◆ **给定文本**:
::::
使用COPY INTO导出文件
将表或查询结果导出到指定路径。您可以将一张表或查询结果导出为文件并保存到 Volume 的指定路径。请注意,如果指定路径下已存在同名文件,则该文件将会被覆盖。
注意事项
- 默认文件名:Lakehouse 导出时,默认文件名是相同的。因此,如果您多次运行导出操作并且指定了相同的子目录(SUBDIRECTORY),新文件将覆盖上次导出的文件。
- 避免覆盖:为了防止意外覆盖现有文件,请确保每次导出时使用唯一的文件名或子目录。
::::
◆ **你的任务**: 把上面关于使用COPY INTO导出文件的给定文本完整复制一遍,一字不改。 这些记录用不到。
::::
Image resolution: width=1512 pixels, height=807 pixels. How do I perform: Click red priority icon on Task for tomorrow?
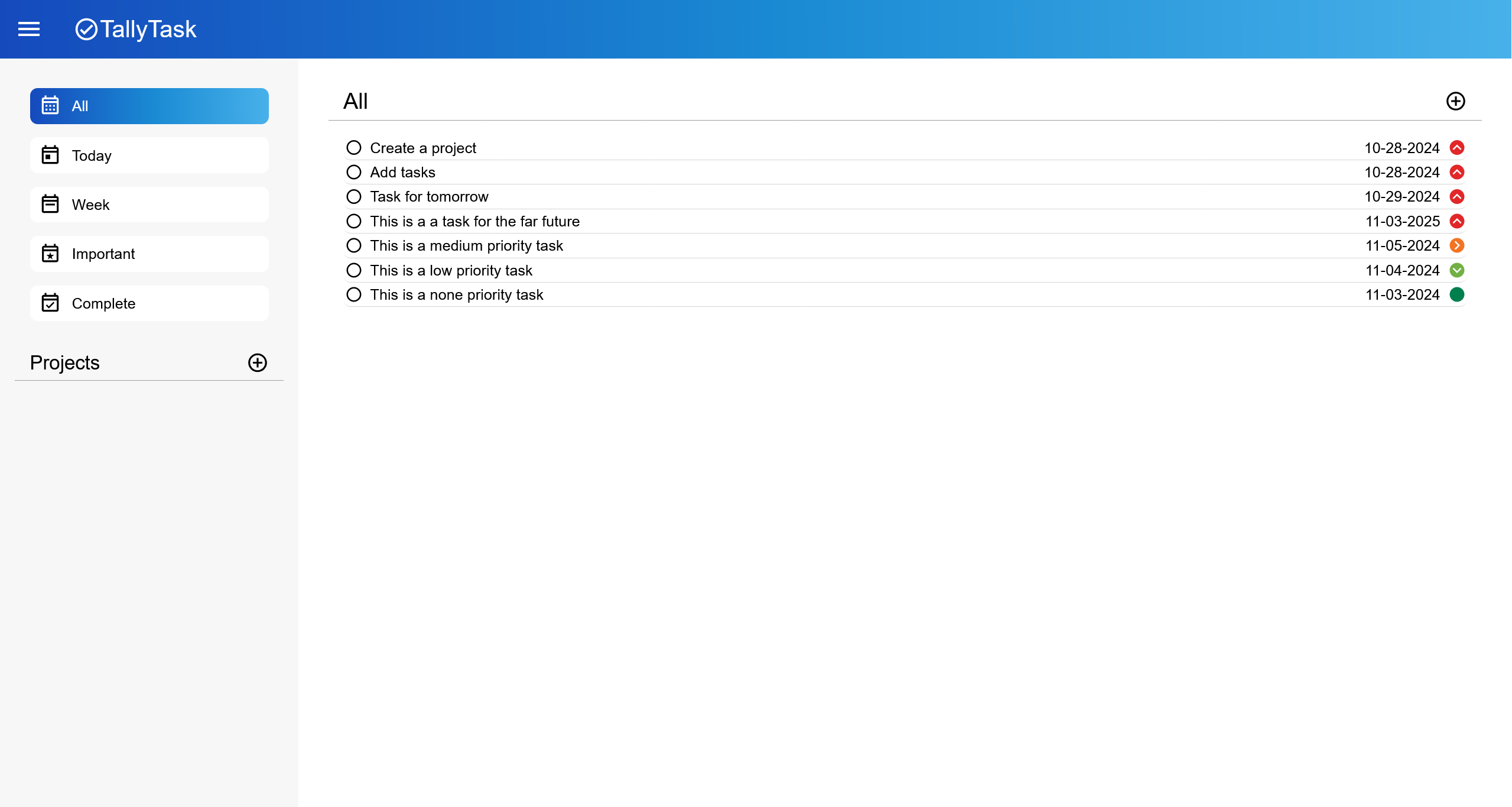1456,196
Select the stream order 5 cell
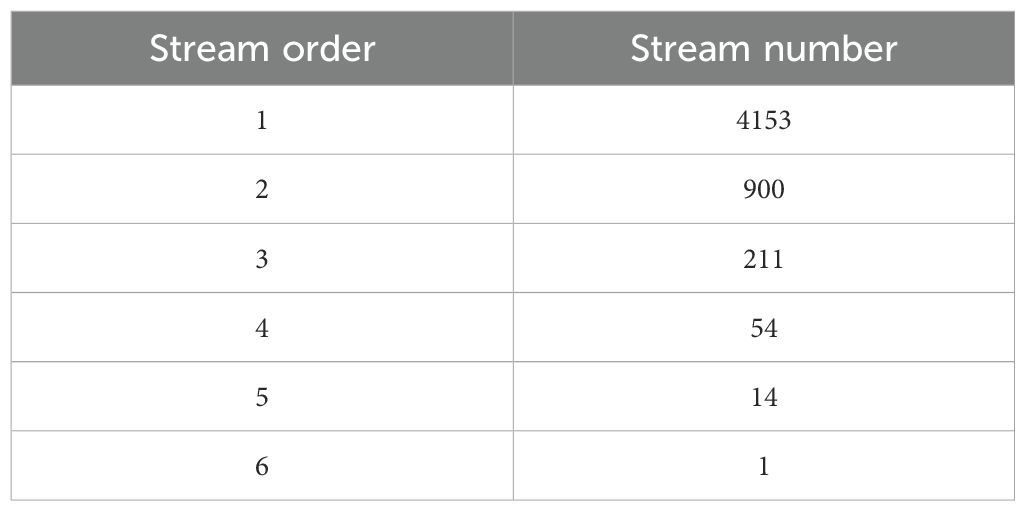This screenshot has width=1025, height=511. (x=262, y=396)
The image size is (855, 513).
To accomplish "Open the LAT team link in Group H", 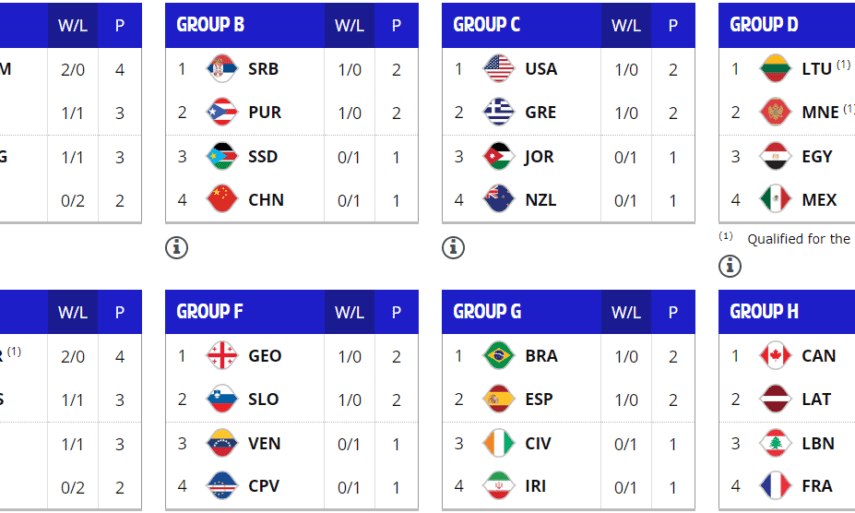I will (816, 400).
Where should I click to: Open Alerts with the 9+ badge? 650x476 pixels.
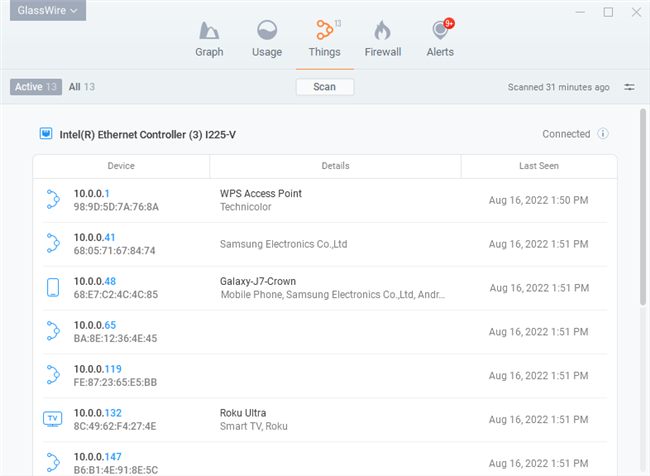[x=439, y=31]
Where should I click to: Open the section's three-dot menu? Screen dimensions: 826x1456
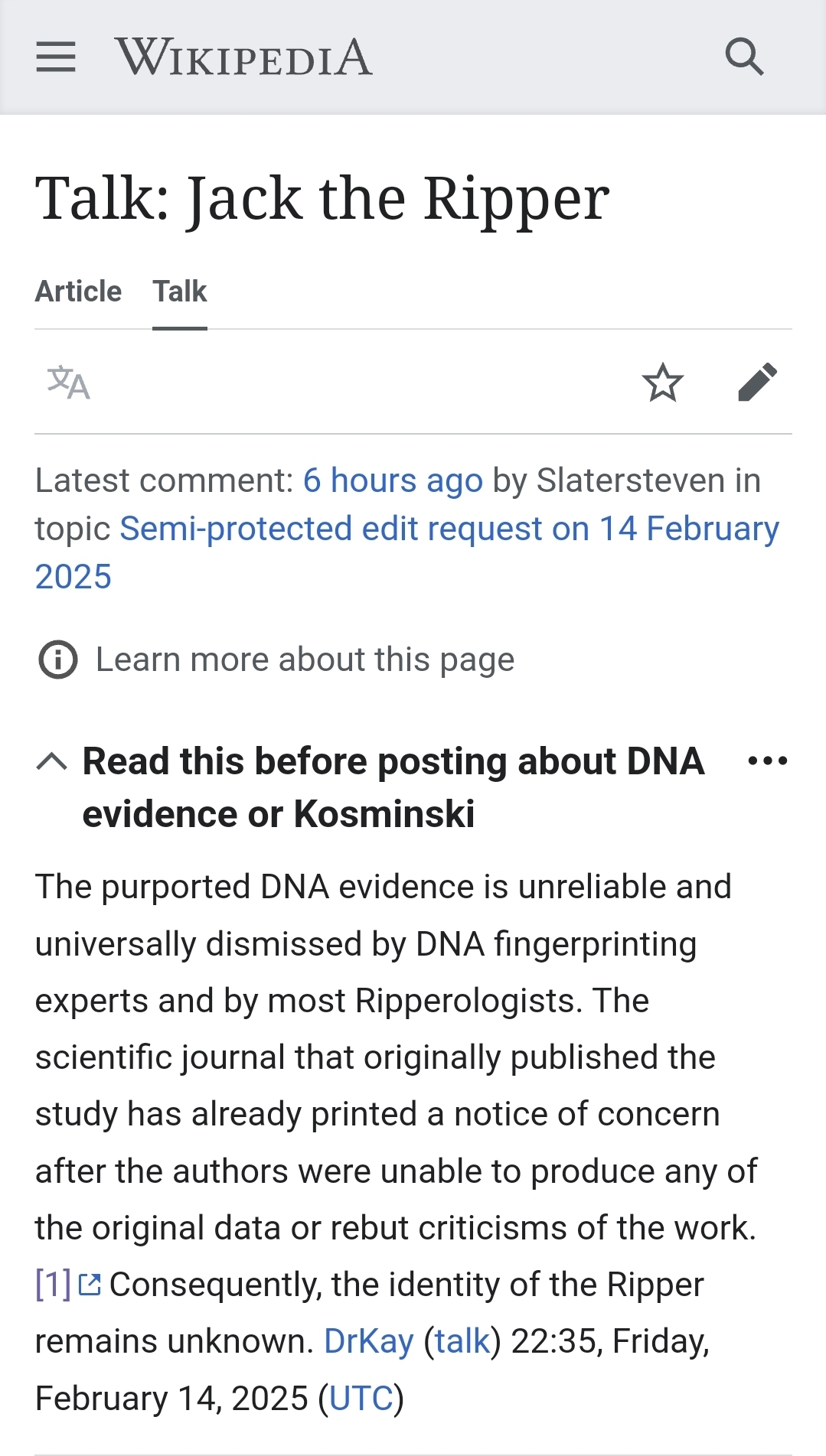767,761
::::
◆ **任务答案**:
使用COPY INTO导出文件
将表或查询结果导出到指定路径。您可以将一张表或查询结果导出为文件并保存到 Volume 的指定路径。请注意,如果指定路径下已存在同名文件,则该文件将会被覆盖。
注意事项
- 默认文件名:Lakehouse 导出时,默认文件名是相同的。因此,如果您多次运行导出操作并且指定了相同的子目录(SUBDIRECTORY),新文件将覆盖上次导出的文件。
- 避免覆盖:为了防止意外覆盖现有文件,请确保每次导出时使用唯一的文件名或子目录。